INPUT ROWS:
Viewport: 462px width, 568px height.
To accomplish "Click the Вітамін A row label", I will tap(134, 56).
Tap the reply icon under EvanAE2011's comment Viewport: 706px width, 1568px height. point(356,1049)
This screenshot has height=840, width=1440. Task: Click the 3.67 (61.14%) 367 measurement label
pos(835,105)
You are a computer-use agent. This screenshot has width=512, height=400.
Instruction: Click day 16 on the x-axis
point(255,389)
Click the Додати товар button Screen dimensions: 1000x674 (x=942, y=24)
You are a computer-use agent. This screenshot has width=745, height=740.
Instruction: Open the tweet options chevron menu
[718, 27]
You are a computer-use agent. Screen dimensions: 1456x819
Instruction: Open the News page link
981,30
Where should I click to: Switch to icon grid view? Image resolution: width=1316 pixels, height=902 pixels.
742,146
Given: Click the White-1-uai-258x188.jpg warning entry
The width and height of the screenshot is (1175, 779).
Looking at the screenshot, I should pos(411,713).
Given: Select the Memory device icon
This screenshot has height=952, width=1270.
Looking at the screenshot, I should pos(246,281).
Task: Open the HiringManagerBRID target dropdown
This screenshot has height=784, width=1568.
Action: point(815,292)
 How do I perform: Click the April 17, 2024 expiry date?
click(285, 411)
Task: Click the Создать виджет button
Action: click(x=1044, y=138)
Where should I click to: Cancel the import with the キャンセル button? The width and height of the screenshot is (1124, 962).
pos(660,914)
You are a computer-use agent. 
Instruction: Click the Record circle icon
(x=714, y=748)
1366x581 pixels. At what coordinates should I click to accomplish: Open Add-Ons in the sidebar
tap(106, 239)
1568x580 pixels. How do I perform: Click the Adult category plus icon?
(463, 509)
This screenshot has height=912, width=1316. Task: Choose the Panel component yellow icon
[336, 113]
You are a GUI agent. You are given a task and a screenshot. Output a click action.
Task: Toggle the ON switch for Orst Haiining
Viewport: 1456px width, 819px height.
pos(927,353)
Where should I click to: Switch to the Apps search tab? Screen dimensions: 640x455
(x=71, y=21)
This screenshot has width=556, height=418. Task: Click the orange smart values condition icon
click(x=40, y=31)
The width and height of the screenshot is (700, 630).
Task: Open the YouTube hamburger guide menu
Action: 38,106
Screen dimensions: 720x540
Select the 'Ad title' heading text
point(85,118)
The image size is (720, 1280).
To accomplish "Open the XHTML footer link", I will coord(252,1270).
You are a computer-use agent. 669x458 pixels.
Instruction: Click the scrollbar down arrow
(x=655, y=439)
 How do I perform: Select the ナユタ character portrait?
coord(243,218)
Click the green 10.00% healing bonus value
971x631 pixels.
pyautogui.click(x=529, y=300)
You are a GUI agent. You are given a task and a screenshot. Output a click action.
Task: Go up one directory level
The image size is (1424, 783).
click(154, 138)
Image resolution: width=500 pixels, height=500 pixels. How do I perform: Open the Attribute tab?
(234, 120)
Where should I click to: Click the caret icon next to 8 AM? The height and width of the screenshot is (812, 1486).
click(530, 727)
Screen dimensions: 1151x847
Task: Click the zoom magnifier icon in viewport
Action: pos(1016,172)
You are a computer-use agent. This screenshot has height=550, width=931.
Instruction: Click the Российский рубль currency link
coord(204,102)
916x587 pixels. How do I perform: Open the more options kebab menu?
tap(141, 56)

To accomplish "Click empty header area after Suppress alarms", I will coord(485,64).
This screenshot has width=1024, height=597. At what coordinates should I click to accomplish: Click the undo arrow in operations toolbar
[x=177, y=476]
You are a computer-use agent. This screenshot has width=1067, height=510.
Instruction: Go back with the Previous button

TASK DETAILS: Rewrite all of the records above, replacing every occurrence of "Instruction" with "Directive" and leaving everything else unchanged.

WRITTEN ANSWER:
Viewport: 462px width, 568px height.
To accomplish "Click the Вітамін A row label", I will tap(134, 56).
Tap the reply icon under EvanAE2011's comment Viewport: 706px width, 1568px height. point(356,1049)
This screenshot has height=840, width=1440. Task: Click the 3.67 (61.14%) 367 measurement label
pos(835,105)
You are a computer-use agent. This screenshot has width=512, height=400.
Directive: Click day 16 on the x-axis
point(255,389)
Click the Додати товар button Screen dimensions: 1000x674 (x=942, y=24)
You are a computer-use agent. This screenshot has width=745, height=740.
Directive: Open the tweet options chevron menu
[718, 27]
You are a computer-use agent. Screen dimensions: 1456x819
Directive: Open the News page link
981,30
Where should I click to: Switch to icon grid view? Image resolution: width=1316 pixels, height=902 pixels.
742,146
Given: Click the White-1-uai-258x188.jpg warning entry
The width and height of the screenshot is (1175, 779).
Looking at the screenshot, I should pos(411,713).
Given: Select the Memory device icon
This screenshot has height=952, width=1270.
Looking at the screenshot, I should pos(246,281).
Task: Open the HiringManagerBRID target dropdown
This screenshot has height=784, width=1568.
Action: point(815,292)
 How do I perform: Click the April 17, 2024 expiry date?
click(285, 411)
Task: Click the Создать виджет button
Action: click(x=1044, y=138)
Where should I click to: Cancel the import with the キャンセル button? The width and height of the screenshot is (1124, 962).
pos(660,914)
You are a computer-use agent. 
Directive: Click the Record circle icon
(x=714, y=748)
1366x581 pixels. At what coordinates should I click to accomplish: Open Add-Ons in the sidebar
tap(106, 239)
1568x580 pixels. How do I perform: Click the Adult category plus icon?
(463, 509)
This screenshot has height=912, width=1316. Task: Choose the Panel component yellow icon
[336, 113]
You are a GUI agent. You are given a task and a screenshot. Output a click action.
Task: Toggle the ON switch for Orst Haiining
Viewport: 1456px width, 819px height.
pos(927,353)
Where should I click to: Switch to the Apps search tab? Screen dimensions: 640x455
(x=71, y=21)
This screenshot has width=556, height=418. Task: Click the orange smart values condition icon
click(x=40, y=31)
The width and height of the screenshot is (700, 630).
Task: Open the YouTube hamburger guide menu
Action: 38,106
Screen dimensions: 720x540
Select the 'Ad title' heading text
point(85,118)
The image size is (720, 1280).
To accomplish "Open the XHTML footer link", I will coord(252,1270).
You are a computer-use agent. 669x458 pixels.
Directive: Click the scrollbar down arrow
(x=655, y=439)
 How do I perform: Select the ナユタ character portrait?
coord(243,218)
Click the green 10.00% healing bonus value
971x631 pixels.
pyautogui.click(x=529, y=300)
You are a GUI agent. You are given a task and a screenshot. Output a click action.
Task: Go up one directory level
The image size is (1424, 783).
click(154, 138)
Image resolution: width=500 pixels, height=500 pixels. How do I perform: Open the Attribute tab?
(234, 120)
Where should I click to: Click the caret icon next to 8 AM? The height and width of the screenshot is (812, 1486).
click(530, 727)
Screen dimensions: 1151x847
Task: Click the zoom magnifier icon in viewport
Action: pos(1016,172)
You are a computer-use agent. This screenshot has height=550, width=931.
Directive: Click the Российский рубль currency link
coord(204,102)
916x587 pixels. How do I perform: Open the more options kebab menu?
tap(141, 56)

To accomplish "Click empty header area after Suppress alarms", I will coord(485,64).
This screenshot has width=1024, height=597. At what coordinates should I click to accomplish: Click the undo arrow in operations toolbar
[x=177, y=476]
You are a computer-use agent. This screenshot has width=1067, height=510.
Directive: Go back with the Previous button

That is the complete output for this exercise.